How it works, in three files:
reaction_awareness.py(Tier 1): an independentrtc.VideoStreamtap feeds MediaPipe Face Landmarker on CPU. Signals are deltas against a per-user neutral baseline, and a state machine with debounce, hysteresis, and refractory windows emits an occasional cue: confused, disengaged, wants_to_speak, engaged.reaction_policy.py: decides what to do about it. A clarifying reply queued for when the current speech ends, a hard yield viasession.interrupt()on a high-confidence wants_to_speak, or a silent system note on the next user turn. Adaptation is budgeted at 3 per minute with a 10 second minimum gap so the agent never thrashes.The perception and policy modules are framework-independent and covered by 22 offline tests (synthetic frames, no camera or keys needed). Only new dependency is mediapipe.
Is there interest in this as an example? Happy to restructure, rename, trim scope, or swap the Tier 2 default to whatever the team prefers. Code and tests are ready to PR.
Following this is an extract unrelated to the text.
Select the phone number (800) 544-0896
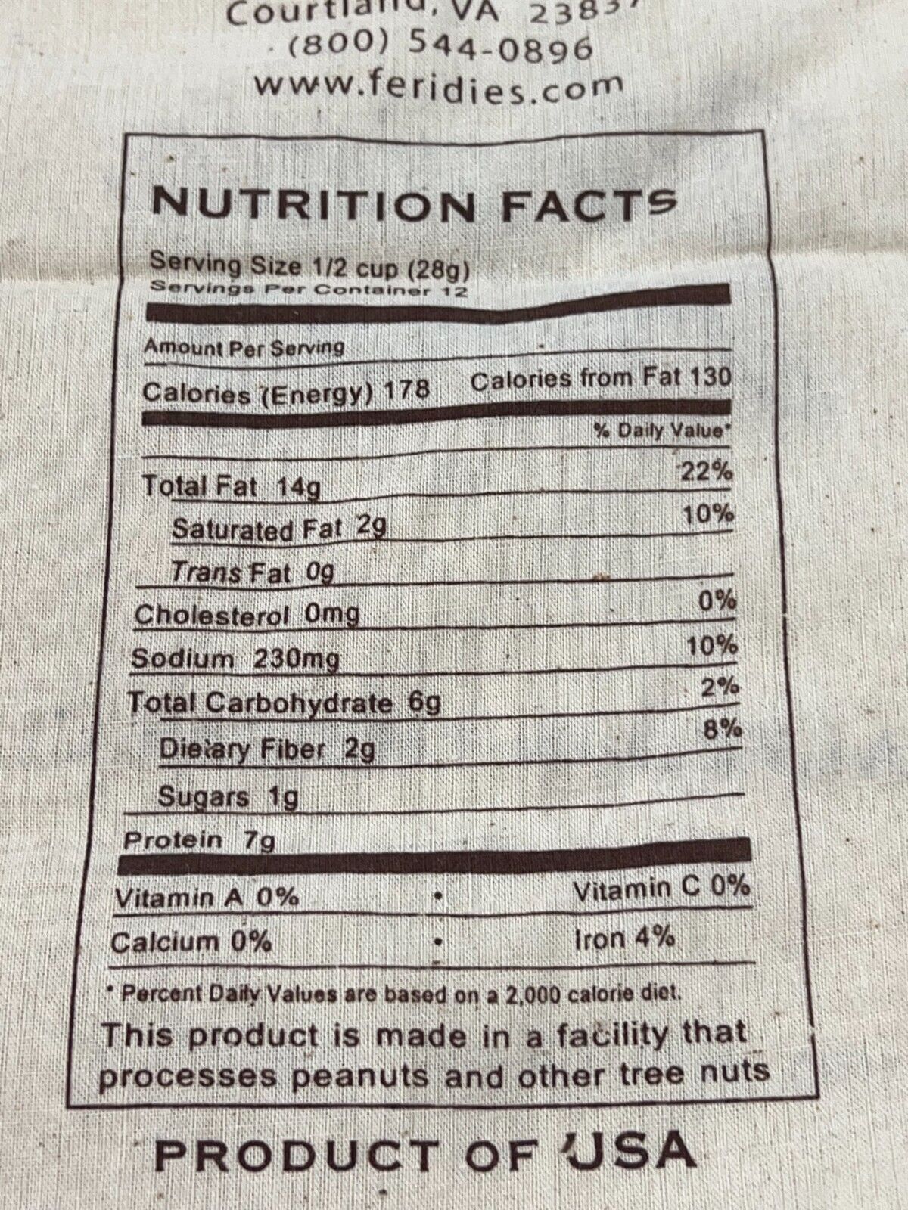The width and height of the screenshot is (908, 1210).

Workarounds / Alternatives
You can approximate this today by letting the video sampler feed frames into the LLM context, but that samples mostly while the user is talking, and the model only sees the frames on the next turn. It cannot notice a reaction mid-speech, finish the sentence, and pivot. I did not find an existing example that adapts while the agent holds the floor, which is why I am proposing one.
Additional Context
What testing this on my own face taught me, because the limits are the interesting part: my confusion produces a brow-down delta of about 0.007, which Tier 1 simply cannot see, and my skepticism shows up as a smirk, which naively scores as a smile. Tuning helped (squint turned out to carry the confusion signal for me, and wants_to_speak works much better as an aborted speech onset than as an open mouth), but the honest conclusion is that the heuristics need per-user calibration and the subtle cases need the second tier with a decent vision model behind it. I also ran the agent end to end as a real voice agent on a fully local stack (silero VAD, local whisper STT, piper TTS, ollama LLM and VLM), and both adaptation paths fired in a live conversation: a soft re-explain on confused and a yield on wants_to_speak.
On scope: these are engagement cues, not emotion detection, and the README says so with the Barrett et al. 2019 citation. The example adapts pacing and depth only, discloses that it pays attention to how explanations land, keeps frames in memory without storing anything, and explicitly scopes out hiring, proctoring, workplace monitoring, and education assessment (EU AI Act Art. 5(1)(f)).